THE TASK | Please work out how many lines in the entries contain "agent", then give that number with nothing added.

Collected data entries |
------------------------------------------------------------------------

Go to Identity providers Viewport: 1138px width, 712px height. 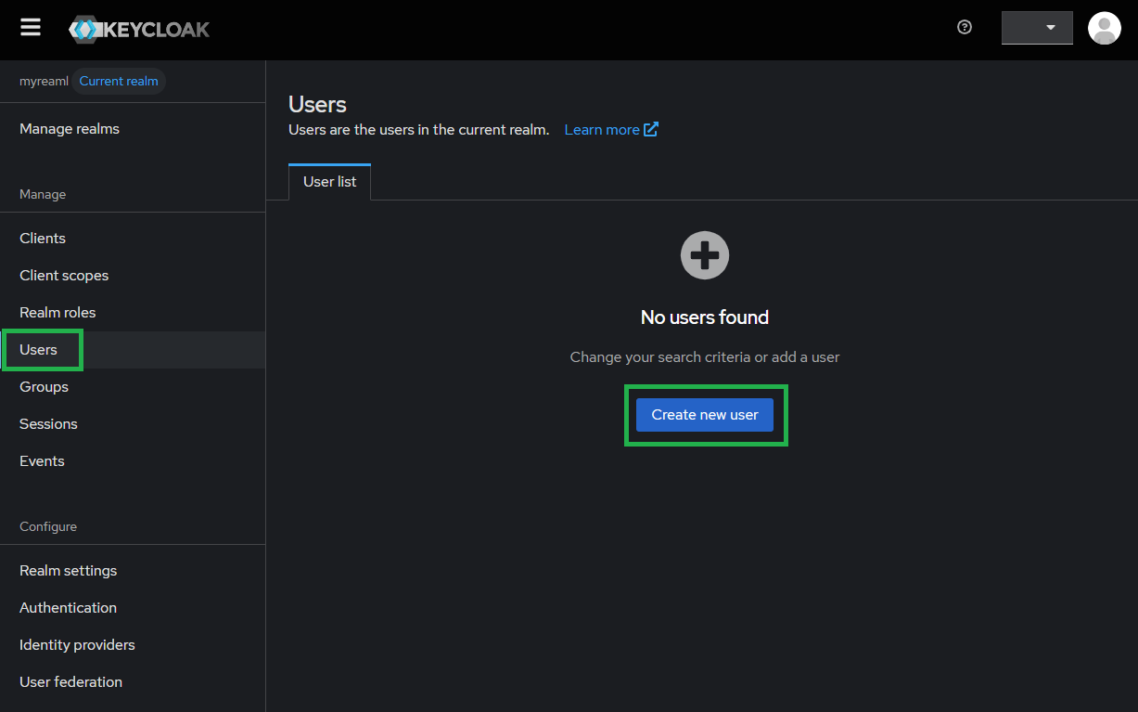[77, 645]
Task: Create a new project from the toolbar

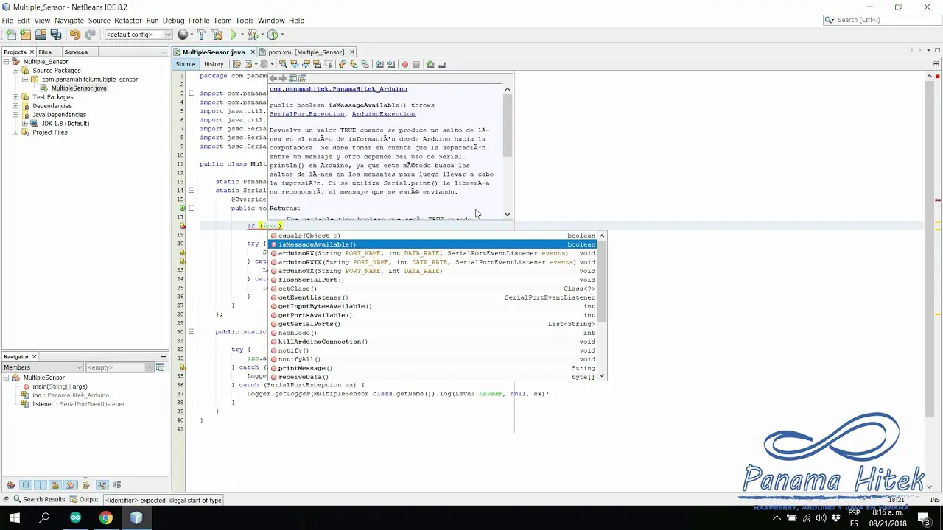Action: pos(24,34)
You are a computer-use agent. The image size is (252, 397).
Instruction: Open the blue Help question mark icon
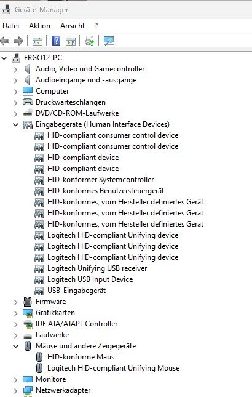pyautogui.click(x=56, y=41)
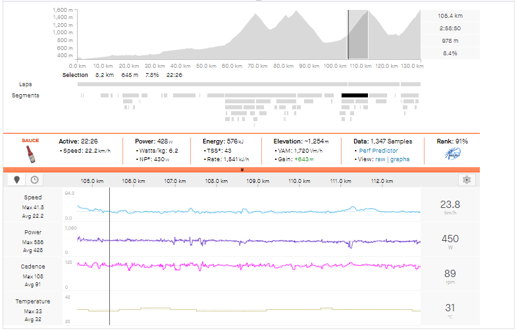View the raw data link
The height and width of the screenshot is (331, 518).
380,159
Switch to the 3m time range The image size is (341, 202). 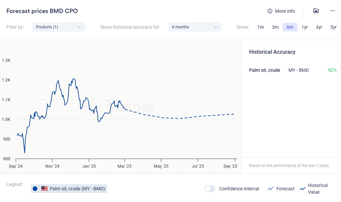(x=275, y=27)
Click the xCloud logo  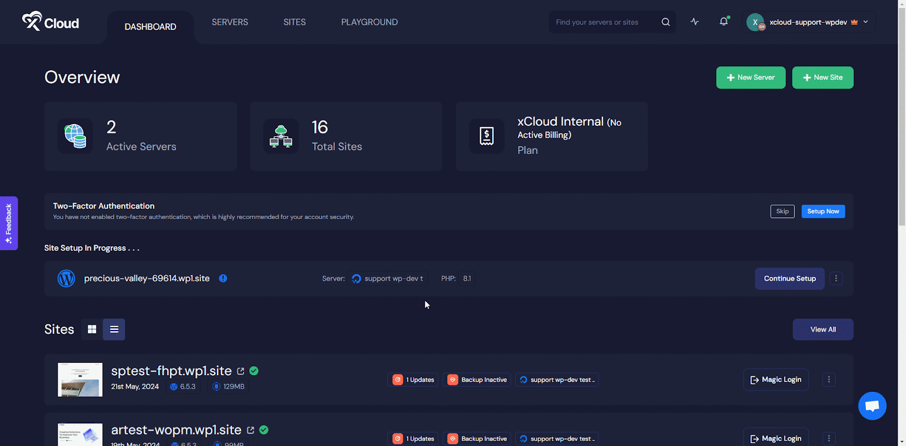[x=50, y=22]
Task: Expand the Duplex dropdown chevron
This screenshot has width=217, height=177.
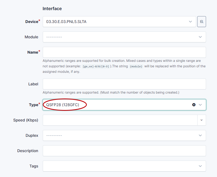Action: [200, 135]
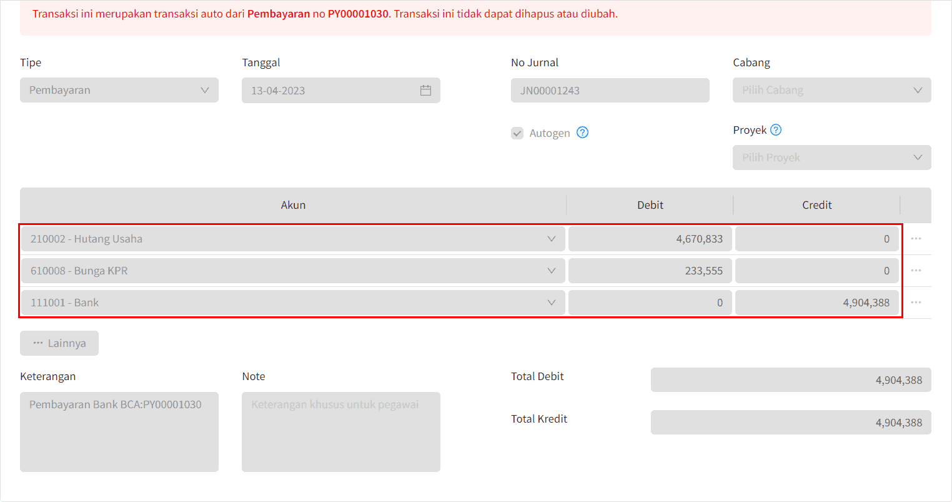This screenshot has width=952, height=502.
Task: Expand the 111001 - Bank account dropdown
Action: tap(294, 303)
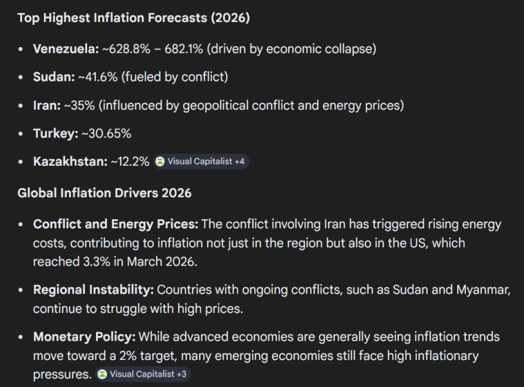Click the 'Regional Instability:' bold label
Viewport: 524px width, 387px height.
coord(93,290)
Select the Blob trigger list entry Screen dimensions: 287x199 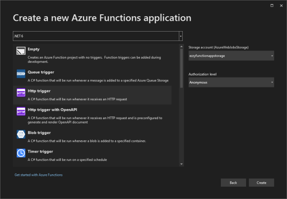tap(92, 136)
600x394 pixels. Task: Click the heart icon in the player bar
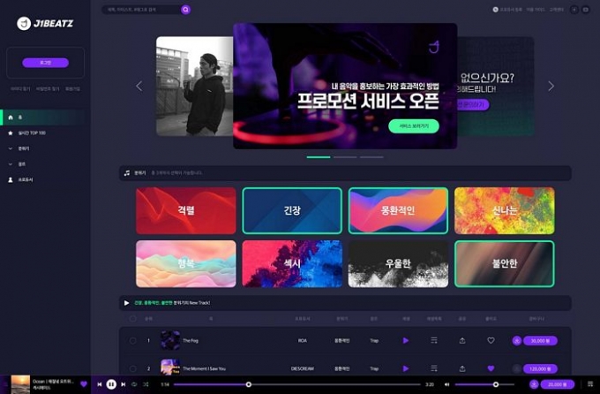tap(84, 384)
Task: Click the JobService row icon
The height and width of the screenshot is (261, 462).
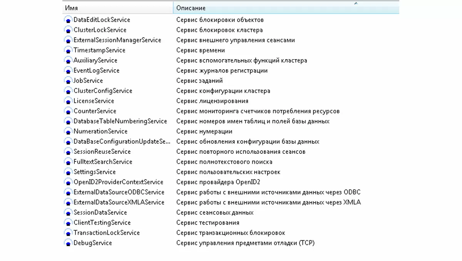Action: (x=68, y=81)
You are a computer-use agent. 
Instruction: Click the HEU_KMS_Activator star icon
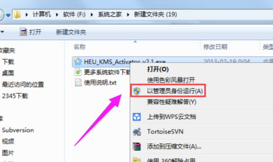coord(78,61)
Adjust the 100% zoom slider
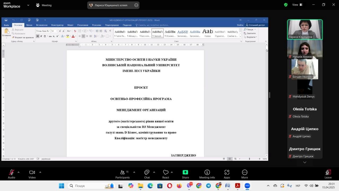Viewport: 339px width, 191px height. point(249,159)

------------------------------------------------------------------------

WRITTEN SOLUTION | 2